13. When the arbitrator went into the same and decided it than the Act must be taken to be without jurisdiction and hit by Section 34(2)(a)(iv) of the Act. In coming to this conclusion, one is supported by the decision of the Supreme Court in the case of PRABARTAK COMMERCIAL CORPORATION LIMITED v. THE CHIEF ADMINISTRAtor DANDAKARANYA PROJECT AND ANR., 1991 (1) ARBITRATION LAW REPORTER 282. In that case also the arbitration agreement contained certain disputes to be excluded. The same were decided by the arbitrator. it was held that the arbitrator could not deal with it and the decision of the Superintending Engineer would have been final.
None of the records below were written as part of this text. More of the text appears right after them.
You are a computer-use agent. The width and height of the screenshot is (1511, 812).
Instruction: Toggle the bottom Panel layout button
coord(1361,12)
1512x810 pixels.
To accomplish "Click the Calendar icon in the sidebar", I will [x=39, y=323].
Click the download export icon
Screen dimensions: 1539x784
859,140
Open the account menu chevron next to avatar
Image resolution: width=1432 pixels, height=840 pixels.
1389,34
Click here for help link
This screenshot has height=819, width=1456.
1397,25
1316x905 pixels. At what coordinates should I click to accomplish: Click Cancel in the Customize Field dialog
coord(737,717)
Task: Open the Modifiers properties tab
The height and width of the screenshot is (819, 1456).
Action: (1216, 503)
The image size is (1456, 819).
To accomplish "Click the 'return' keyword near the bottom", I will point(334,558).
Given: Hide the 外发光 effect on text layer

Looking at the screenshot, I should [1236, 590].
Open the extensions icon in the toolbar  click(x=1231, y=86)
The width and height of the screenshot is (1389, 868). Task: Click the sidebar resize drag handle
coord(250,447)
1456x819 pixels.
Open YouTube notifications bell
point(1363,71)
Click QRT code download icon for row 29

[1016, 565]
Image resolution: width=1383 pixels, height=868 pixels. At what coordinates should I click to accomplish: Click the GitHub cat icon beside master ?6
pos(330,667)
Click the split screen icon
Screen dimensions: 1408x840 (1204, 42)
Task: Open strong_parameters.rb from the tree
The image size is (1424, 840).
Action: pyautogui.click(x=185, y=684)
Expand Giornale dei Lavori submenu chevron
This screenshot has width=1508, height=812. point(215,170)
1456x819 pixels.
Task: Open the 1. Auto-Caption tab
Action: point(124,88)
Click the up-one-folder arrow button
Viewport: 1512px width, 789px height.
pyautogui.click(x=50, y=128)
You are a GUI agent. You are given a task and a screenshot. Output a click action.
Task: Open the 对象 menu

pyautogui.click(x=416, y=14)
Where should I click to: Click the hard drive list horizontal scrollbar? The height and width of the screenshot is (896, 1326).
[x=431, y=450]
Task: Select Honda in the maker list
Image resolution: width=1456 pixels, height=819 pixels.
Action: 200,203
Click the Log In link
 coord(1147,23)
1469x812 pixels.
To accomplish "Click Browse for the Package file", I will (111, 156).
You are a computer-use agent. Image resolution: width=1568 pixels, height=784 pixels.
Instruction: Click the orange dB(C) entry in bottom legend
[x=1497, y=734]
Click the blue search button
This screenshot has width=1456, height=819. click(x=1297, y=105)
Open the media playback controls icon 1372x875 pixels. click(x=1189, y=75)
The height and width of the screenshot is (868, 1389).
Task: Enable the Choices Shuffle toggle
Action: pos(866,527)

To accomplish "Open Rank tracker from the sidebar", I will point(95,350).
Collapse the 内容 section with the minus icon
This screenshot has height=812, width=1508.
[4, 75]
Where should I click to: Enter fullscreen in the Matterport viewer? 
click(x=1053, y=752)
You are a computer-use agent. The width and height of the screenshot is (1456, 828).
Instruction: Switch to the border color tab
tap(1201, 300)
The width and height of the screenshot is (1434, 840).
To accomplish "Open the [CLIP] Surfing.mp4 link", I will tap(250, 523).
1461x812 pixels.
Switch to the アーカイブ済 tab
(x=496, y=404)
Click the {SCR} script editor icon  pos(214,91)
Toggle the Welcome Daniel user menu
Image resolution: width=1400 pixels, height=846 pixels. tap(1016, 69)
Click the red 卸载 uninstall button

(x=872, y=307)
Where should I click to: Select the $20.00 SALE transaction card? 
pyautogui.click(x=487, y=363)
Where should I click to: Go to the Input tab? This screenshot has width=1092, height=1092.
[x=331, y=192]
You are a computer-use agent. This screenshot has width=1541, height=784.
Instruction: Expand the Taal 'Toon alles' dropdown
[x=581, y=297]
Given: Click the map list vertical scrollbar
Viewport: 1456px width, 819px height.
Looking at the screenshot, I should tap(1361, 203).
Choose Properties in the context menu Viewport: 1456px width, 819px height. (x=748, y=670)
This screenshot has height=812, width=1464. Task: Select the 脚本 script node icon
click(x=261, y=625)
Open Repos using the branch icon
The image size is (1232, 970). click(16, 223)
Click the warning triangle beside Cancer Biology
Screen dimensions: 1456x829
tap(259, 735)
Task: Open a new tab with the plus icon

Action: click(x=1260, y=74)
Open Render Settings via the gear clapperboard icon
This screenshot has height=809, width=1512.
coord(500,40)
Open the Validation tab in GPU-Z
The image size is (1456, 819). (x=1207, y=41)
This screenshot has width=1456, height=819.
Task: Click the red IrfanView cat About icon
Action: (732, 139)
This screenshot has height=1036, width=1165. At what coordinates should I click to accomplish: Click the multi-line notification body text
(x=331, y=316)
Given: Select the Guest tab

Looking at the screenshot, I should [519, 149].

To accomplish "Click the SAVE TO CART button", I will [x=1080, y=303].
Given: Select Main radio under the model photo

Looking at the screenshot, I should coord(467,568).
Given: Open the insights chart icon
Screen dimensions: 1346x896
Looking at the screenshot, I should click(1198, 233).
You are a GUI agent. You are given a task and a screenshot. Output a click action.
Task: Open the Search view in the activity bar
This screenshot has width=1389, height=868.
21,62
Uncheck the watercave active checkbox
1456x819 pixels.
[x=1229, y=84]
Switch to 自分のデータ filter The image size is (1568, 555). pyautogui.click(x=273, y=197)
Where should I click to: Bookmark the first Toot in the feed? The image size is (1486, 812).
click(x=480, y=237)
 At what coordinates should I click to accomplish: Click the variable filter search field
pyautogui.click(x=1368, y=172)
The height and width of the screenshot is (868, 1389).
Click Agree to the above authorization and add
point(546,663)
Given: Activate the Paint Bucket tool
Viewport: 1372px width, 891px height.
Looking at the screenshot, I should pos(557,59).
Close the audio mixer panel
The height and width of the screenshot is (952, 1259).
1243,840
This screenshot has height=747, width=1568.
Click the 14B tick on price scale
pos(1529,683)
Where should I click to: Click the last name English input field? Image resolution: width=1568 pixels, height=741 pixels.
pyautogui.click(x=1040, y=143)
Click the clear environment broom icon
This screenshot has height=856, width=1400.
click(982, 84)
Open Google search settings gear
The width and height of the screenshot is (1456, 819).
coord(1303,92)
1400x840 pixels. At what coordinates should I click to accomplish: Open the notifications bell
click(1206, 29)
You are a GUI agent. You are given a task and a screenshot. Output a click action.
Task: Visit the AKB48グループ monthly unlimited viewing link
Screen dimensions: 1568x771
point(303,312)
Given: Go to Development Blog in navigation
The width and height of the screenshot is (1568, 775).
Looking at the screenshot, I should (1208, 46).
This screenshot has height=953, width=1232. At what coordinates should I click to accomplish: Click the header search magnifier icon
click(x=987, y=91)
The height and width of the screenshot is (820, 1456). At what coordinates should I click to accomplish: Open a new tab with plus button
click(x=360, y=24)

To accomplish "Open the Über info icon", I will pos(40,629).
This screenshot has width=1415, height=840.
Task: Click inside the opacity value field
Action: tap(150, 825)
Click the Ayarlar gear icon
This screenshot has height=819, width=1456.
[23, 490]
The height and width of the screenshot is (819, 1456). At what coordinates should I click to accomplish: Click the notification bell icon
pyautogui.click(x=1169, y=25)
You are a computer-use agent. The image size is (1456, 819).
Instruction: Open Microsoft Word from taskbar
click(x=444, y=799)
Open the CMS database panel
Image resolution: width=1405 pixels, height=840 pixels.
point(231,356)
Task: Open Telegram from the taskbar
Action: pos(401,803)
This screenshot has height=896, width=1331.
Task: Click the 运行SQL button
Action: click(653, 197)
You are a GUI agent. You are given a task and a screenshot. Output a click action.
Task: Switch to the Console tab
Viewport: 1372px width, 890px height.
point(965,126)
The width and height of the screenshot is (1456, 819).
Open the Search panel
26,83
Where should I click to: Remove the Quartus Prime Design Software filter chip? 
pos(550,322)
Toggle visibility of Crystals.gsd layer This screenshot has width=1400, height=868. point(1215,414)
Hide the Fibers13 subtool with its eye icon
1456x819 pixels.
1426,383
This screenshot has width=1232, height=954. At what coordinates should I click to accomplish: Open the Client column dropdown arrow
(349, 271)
In paragraph 4, the Supreme Court held :
4. The learned Judge of the High Court held that Clause 14 containing the arbitration agreement had no application to the dispute in question which fell under Clause 13A and, therefore, the arbitrator had no jurisdiction in the matter. He held that the reference of the dispute to the arbitrator was invalid and the entire proceedings before the arbitrator including the awards made by him were null and void.
14. A Division Bench of this court in the case of DELHI DEVELOPMENT AUTHORITY v. M/S. SUDHIR BROTHERS 1995 (2) ARBITRATION LAW REPORTER 306 also had the occasion to deal with the same controversy. The Division Bench held that disputes which were excluded from the arbitration clause, could not be adjudicated by the arbitrator. The arbitrator in the facts of the case, was therefore, held to be not justified in going to the merits of the matter of the said excluded disputes.
15. The position herein is identical. It has already been recorded above that the arbitrator could not adjudicate the said dispute and to that extent the award would be liable to be modified. No other argument has been raised.
16. For these reasons, the application is allowed in part. In O.M.P. No. 1 of 2000, it is held that out of the total award, the applicant would not be liable to pay Rs. 34,664/-.
17. In O.M.P. No. 2 of 2000, for the same reasons, the applicant will not be liable to pay Rs. 35,159/- and to that extent the award is modified.
18. Parties are left to bear their own costs. Subject to aforesaid, both the petition are disposed of.